Leave the pictures out and restate each entry below word for word.

== RECORDS SUPPLIED ==
● ● ● ●

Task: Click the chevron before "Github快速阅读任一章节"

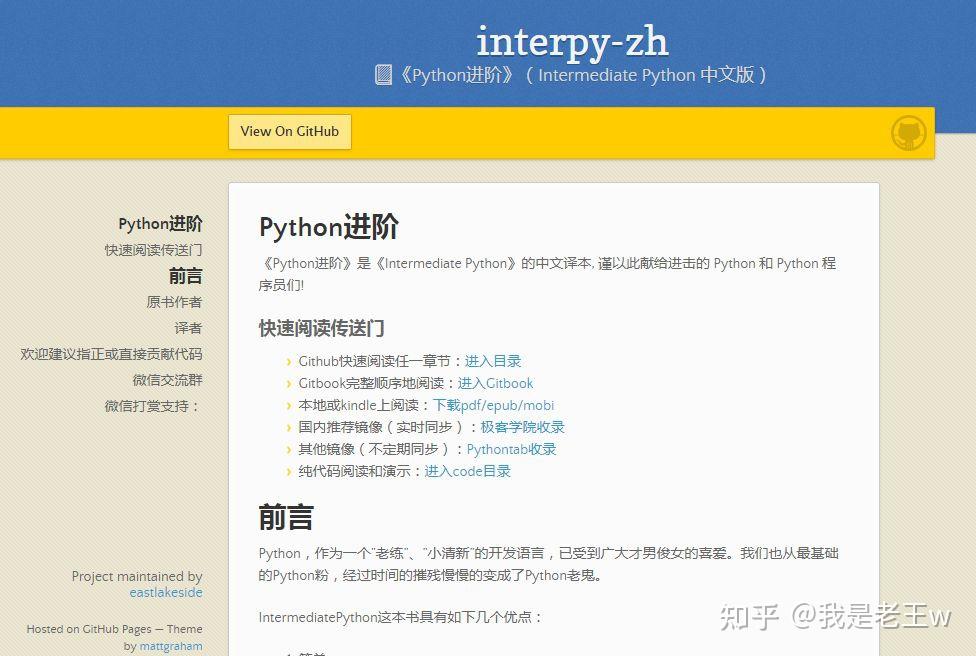Action: point(289,361)
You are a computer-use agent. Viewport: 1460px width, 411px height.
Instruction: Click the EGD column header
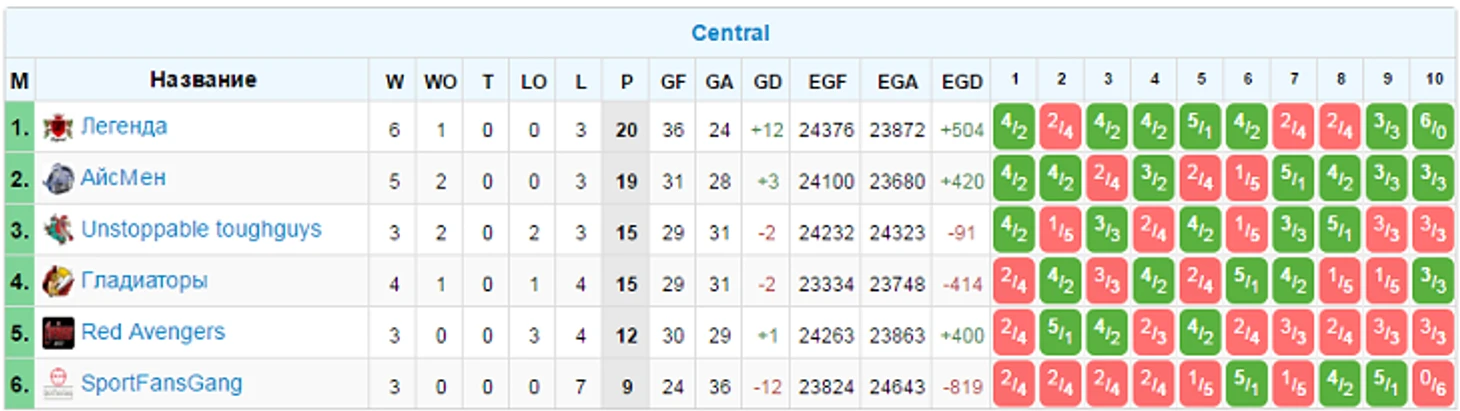[x=962, y=82]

● ● ● ●

== ANSWER FOR THIS EXERCISE ==
Task: Click the chevron before "Github快速阅读任一章节"

Action: point(289,361)
You are a computer-use agent. Viewport: 1460px width, 411px height.
Instruction: Click the EGD column header
[x=962, y=82]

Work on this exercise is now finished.